Do I spread my legs and let it fly?
Do I ask my surgeon to butterfly?
When I was asked by Margaret Bashaar (editor of Hyacinth Girl Press, a 'micro press dedicated to feminist avant garde poetry of spirituality and science'), if I would like to review their first chapbook I jumped at the chance, because the chapbook on offer was a collection of poems by Juliet Cook. Cook is one of my favourite poets, a writer who never fails to surprise and delight with both her poetic style and her choice of subject matter. Still, I must admit I was wary. I wondered what anyone can say in thirteen poems about one subject (even if that subject is the south side of the female form!) without drifting into repetition or banality. Cook, of course, did neither, and rose to the challenge with aplomb.
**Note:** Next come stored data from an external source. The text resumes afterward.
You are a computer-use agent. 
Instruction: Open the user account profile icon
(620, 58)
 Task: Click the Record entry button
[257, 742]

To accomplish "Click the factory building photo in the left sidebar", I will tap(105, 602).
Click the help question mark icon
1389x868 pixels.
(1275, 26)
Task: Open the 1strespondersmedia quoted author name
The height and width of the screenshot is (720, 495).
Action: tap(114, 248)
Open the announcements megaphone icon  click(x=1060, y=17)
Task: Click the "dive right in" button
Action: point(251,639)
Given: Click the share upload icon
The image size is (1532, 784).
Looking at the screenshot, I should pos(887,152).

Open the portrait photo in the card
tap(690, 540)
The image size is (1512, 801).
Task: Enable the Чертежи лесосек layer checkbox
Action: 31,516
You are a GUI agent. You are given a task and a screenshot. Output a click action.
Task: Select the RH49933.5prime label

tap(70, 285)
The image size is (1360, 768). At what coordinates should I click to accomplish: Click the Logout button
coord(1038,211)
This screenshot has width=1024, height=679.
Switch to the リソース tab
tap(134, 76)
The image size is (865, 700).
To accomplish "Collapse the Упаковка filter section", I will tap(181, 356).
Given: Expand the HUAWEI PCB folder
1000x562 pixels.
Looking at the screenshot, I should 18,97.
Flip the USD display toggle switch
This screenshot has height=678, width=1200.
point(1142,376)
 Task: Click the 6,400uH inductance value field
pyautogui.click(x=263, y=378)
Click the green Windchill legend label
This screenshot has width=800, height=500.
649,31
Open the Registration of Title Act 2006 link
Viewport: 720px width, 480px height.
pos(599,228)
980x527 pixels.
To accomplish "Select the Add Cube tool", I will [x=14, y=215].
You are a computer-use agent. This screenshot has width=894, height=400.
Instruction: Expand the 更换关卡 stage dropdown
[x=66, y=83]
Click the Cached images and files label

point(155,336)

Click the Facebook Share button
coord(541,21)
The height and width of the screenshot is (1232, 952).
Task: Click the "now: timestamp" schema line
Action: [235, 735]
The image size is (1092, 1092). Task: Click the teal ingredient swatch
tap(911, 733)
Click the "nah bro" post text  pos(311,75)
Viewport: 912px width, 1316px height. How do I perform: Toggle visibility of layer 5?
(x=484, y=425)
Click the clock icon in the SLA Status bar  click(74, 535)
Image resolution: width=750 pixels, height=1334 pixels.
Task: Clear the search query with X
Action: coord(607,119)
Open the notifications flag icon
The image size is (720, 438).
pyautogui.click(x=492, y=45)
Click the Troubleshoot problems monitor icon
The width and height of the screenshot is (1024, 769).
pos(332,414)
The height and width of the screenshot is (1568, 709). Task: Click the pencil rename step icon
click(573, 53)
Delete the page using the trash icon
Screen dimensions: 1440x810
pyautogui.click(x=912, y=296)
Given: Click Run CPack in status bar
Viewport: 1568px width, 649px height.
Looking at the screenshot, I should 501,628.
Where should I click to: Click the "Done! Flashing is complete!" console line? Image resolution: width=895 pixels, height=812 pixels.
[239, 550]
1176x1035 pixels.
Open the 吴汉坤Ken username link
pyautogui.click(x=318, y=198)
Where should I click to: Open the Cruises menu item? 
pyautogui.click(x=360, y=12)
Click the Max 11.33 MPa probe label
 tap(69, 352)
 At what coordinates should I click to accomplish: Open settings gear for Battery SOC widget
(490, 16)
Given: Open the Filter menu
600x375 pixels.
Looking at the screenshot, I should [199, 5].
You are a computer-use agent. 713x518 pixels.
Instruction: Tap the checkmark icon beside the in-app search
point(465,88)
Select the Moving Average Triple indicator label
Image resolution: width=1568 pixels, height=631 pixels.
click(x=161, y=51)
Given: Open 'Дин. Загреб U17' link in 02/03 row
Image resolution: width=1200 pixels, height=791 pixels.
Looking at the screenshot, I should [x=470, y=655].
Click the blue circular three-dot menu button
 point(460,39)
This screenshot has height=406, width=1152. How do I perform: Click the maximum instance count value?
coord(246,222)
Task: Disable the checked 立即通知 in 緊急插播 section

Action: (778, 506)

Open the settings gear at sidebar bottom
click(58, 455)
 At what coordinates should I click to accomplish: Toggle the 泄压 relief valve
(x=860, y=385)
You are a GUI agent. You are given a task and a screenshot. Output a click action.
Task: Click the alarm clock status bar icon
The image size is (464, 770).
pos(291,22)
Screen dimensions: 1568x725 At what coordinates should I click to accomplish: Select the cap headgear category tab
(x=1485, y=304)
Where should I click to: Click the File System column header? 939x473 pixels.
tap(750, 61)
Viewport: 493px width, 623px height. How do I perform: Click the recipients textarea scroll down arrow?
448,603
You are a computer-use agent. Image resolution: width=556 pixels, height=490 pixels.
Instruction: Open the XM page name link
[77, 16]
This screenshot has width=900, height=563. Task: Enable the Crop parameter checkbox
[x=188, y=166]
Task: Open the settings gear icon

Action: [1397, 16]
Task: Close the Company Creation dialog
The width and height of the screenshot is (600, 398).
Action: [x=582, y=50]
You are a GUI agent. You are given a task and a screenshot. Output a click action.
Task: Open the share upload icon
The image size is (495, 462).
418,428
The chapbook itself is of the handmade/one-of-a-kind variety which is perfect for Cook's one-of-a-kind poetry, with subversively swirly anatomical cover art by Bashaar. Regarding the contents, it's a short 15 pages but it doesn't need to be any longer. It's a neat little package, which is kind of what the poetry inside is about.
Cutting coupons on dotted lines. Sharpen the scissors
and paper into scalpel and flesh. Clip the Extra, Extra
outer lips into new currency, a different kind of
purchasing power.
According to Juliet these poems were partly inspired by looking up vaginal rejuvenational surgery online. And yes, these poems are about that, but the images conjured are monstrous, synthetic and sinister with allusions to wrecked dolls and broken psyches. There are many layers or, dare I say, folds, within these poems about the societal pressures to succumb, to re-create oneself (although Cook's genius lies in allowing the reader to choose how deep to delve, whether to stay on the pretty, sticky surface or to plunge into the morass). Never mind the 'make do and mend' recycle and re-use green culture we currently live in. There's still a whole load of pink out there just waiting to be snipped, reshaped and sewn into a smaller, neater package.
All these frills and frayed edges don't come cheap
On more than one occasion Cook likens the surgical procedure to a lobotomy. Is she suggesting that the brain and the genitalia are linked? Or that the women who choose to go under the knife are 'crazy'? Or perhaps she is implying that both procedures amount to the same thing? That whether it's an implement being forced into the eye socket or a scalpel slicing into the most sensitive parts of the flesh, it's ultimately an experience arrived at by situations beyond our control?
Trembling lobes, trembling lobotomy…
Cook talks of flightless wings and butterflies, in a bodily sense. But is she referring also to a shift of power, of control? Like corsets and bound feet, insects caught and pinned, beautiful but restrained, killed for that same beauty? The way such invasive non-necessary surgery of the cosmetic kind can kill?
After the bee-sting effect is achieved, my angry hornet nest
Must be sewn shut. It's all about pleasing
Pink squiggles and tiny flightless wings.
I don't think Cook is making a 'statement'. I think she is simply enjoying the subject, toying with it, remoulding it into the felicitous shapes of her choosing. This is one thing that has always stood out with this poet's writing, her enjoyment of words. Like the delicacies she writes about, I get the feeling Cook derives a great deal of pleasure from marrying words and phrases, upturning clichés and re-jigging rhythms.
Some of us suffer from information overload.
Some of us can't resist too much information mode.
Some of us get sucked into the porn-o;
some of us get sucked into the surgical photos
in which some vaginas are docudramas,
some are soap operas, some are black holes
sculpted into softcore attention whores.
I think many more readers will connect with Thirteen Designer Vaginas, than with a similar collection by any other poet. This neat little package isn't just a compilation of pussy poems. It offers the whole woman, body, mind and words.